Kalbimi
kırdın. dedim ona. Hiçbir şey yapmamış gibi davranıyordu çünkü. Elimde kanıt
olarak can parçaları vardı, gözyaşları. Tonlarca hüzün vardı yüreğimde,
kirpiklerim dahi hüzne bandırılmıştı.
Onun umrunda mıydı?
Şen kahkahası eksik olmazdı.
Takmazlığı, aldırmazlığı,
umursamazlığı…
Değil ben dünya yansa kılını
kıpırdatmazdı.
Ben mi kalbini kırdım? diye
cevapladı. Tecahül-i arif yapıyordu. Beni çok saf sanıyordu. Anlamadığı ona
karşı sonsuz bir kredimin olduğuydu. Yanlışlarını hoş gördüğümdü, hatalarını
düzeltmeye çalıştığımdı. Gökyüzünün maviliğinde gri bulutlar da olur bazen,
yemyeşil bir bahçede kurumuş yerler de olur.
Ama o kalbimi nişan aldı bu kez.
Canımı…
Evet, sen kırdın. Tam da
ortasından hem de. dedim. O hiç uğramadığın,
uğradığında da kalmadığın, kaldığında da dokunmadığın kalp! Sana sedef olan
kalbi kırdın.
Kabul etmiyorum bunu, dedi ve
ekledi: Hem sen benim neyimsin,
kimimsin?
Bir daha vuruldum.
Sus! dedim, daha fazla kırmaya
hakkın yok beni.
Gözlerimde yaşlar boşalmaya
başladı sandım ki gök ağlıyor.
Bir dağ dümdüz oluyor sandım
yüreğimmiş meğer yerle bir olan.
Kalptir taşıdığım çeyiz sandığı
mı bildin. Candır tsşıdığım cam mı zannettin. Attığın taşlar yetmez mi? Kırılmaz
diye mi düşündün kalbimi?
İçim bombalanmış bir şehir
gibiydi.
Enkazlar vardı.
Can adına hiçbir şey kalmamıştı.
Ne öten bir kuş vardı yüreğimde, ne açan bir çiçek…
Her taraf ölüceydi.
Ve halim niceydi.
Gündüzüm dahi geceydi.
Sen sus dediğin için susmuyorum kendim istediğim için susuyorum, dedi
ukalaca. Aşk fukarası dedim içimden. Aklı ukala ama kalbi fukara…

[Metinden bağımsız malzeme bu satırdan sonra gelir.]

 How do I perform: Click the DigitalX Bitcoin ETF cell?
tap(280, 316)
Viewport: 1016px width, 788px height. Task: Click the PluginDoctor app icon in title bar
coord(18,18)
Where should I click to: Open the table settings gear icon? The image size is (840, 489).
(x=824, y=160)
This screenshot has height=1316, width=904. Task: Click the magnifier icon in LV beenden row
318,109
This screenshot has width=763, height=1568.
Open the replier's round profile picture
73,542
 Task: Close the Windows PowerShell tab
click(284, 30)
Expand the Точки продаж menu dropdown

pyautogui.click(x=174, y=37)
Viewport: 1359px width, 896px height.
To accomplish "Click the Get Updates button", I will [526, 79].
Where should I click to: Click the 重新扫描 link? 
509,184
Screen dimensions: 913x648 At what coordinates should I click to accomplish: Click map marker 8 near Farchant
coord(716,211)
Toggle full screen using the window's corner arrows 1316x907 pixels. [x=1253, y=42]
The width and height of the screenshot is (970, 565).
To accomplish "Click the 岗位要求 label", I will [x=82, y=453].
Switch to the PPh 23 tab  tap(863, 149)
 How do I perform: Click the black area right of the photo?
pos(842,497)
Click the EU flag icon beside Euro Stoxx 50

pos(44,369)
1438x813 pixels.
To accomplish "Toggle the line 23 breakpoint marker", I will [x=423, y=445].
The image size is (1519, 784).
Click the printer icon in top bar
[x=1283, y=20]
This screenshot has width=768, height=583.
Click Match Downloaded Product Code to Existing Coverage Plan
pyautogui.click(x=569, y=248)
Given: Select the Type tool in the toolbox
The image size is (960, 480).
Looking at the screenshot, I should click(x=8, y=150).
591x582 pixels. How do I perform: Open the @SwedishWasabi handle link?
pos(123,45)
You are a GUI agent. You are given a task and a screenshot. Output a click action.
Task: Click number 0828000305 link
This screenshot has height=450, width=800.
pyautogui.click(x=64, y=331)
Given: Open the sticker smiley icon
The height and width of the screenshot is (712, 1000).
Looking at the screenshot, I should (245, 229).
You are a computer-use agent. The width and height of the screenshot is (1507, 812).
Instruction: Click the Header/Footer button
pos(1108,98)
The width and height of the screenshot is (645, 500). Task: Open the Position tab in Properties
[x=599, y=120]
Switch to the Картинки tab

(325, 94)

Duvara istediğiniz kadar su verin çiçek açar mı?
Göğe istediğiniz kadar fırça sallayın maviliğini kaybeder mi?
Denize istediğiniz kadar taş atın, dalgasını geçer mi?
Akıntıya karşı kürek çekiyordum.
Beni sevmediği her halinden belliydi.
Özlemediği…
Bana ilgi duymadığı…
Yanmadığı…
Ben ise perişandım.
Çiçek bahçem talan edilmişti.
Kalemim hüzün hokkasından çıkmıyordu. Her damlası hüznü yazıyordu ve
haykırıyordu. Yüreğimin her sathı onun vermiş olduğu elemle kanıyordu.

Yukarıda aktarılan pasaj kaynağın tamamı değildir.